NEWINGTON - Town leaders are just beginning to grapple with a $3.4 million cut in state funding, one of the deepest in the governor’s recent municipal aid package.
After signing the General Assembly’s $41 billion, two-year spending plan, Gov. Dannel Malloy announced that he would be holding back $91 million in state aid to towns. Out of the 160 Connecticut towns facing a drop from last year’s grant allotment, Newington bears the fifth-highest cut.
“The staff, town manager and finance director are working on a plan that should enable us to squeak by the end of the fiscal year, hopefully without any furloughs or reductions in force,” Mayor Roy Zartarian said this week. “We’re looking at freezing expenditures, particularly in the area of capital improvements.”
The governor’s announce-ment came right as a new Town Council and Board of Education took their seats and the $28 million plan to rebuild Newington Town Hall was approved by voters. The state’s cut will not impact this project, according to the mayor.
“The Town Hall plan will still be proceeding because we’ll be going into borrowing for that,” he explained.
His concern, however, is how Moody’s Investor Service will adjust the town’s credit rating once it enters the bond market.
“Several dozen towns have received lower ratings because of the state’s budget situation,” Zartarian pointed out.
The council plans to address the issue more in depth at its next meeting, on Dec. 12.
“It’s still really premature at this point what were going to do,” Majority Leader Carol Anest said. “Right now the town is still in the discussion stages.”
The town received notifi-cation from the Secretary of State’s office that it would be receiving the first funding allotment at the end of November, with more to come in January.
It could be worse.
Funding to Bridgeport was slashed $6.3 million, more than any other town. Nearby, the Wethersfield Town Council is dealing with its own $1.4 million cut. Berlin’s drop came in at just under a million dollars.

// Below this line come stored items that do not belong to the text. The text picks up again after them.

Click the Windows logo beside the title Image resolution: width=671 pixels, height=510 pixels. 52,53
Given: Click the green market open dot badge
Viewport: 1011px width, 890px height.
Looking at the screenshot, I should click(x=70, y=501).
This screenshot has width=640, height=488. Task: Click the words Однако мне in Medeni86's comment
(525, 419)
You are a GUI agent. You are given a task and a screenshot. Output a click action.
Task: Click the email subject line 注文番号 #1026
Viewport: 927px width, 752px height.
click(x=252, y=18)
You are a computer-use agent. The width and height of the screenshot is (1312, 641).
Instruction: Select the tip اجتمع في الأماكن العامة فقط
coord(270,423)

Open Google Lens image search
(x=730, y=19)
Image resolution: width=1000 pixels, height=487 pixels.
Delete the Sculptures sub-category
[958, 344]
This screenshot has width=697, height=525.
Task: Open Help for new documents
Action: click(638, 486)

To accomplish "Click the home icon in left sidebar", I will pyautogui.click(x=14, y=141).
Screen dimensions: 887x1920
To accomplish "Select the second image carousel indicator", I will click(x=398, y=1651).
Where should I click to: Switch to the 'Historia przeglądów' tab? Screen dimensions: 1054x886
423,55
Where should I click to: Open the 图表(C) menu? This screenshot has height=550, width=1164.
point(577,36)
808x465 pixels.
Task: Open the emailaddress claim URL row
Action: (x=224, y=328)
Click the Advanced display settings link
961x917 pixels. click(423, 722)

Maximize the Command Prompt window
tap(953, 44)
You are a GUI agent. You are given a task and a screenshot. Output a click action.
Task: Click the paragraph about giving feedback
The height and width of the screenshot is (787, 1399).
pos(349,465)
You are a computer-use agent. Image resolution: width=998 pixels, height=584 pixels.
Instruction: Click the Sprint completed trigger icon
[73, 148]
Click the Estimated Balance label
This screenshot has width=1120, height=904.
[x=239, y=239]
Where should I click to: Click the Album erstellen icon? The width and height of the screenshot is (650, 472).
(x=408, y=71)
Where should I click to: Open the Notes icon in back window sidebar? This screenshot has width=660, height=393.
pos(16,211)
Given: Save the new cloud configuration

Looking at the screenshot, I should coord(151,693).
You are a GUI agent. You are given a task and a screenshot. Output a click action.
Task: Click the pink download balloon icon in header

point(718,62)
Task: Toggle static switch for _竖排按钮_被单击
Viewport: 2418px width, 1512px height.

Only nine towns were slated to receive more dollars in 2018 than 2017.
In his letter to the Secretary of State and legislative branch, Malloy outlined his reasons for signing the budget into law, following a 120-day impasse.
“I recognize that many of the spending cuts contained in this budget are difficult for legislators, and for me,” he wrote.
“I commend members of the General Assembly on both sides of the aisle for finding common ground on these difficult decisions. I asked that they deliver a budget that is fair, balanced and free of gimmicks. This budget, taken as a whole, addresses those concerns.”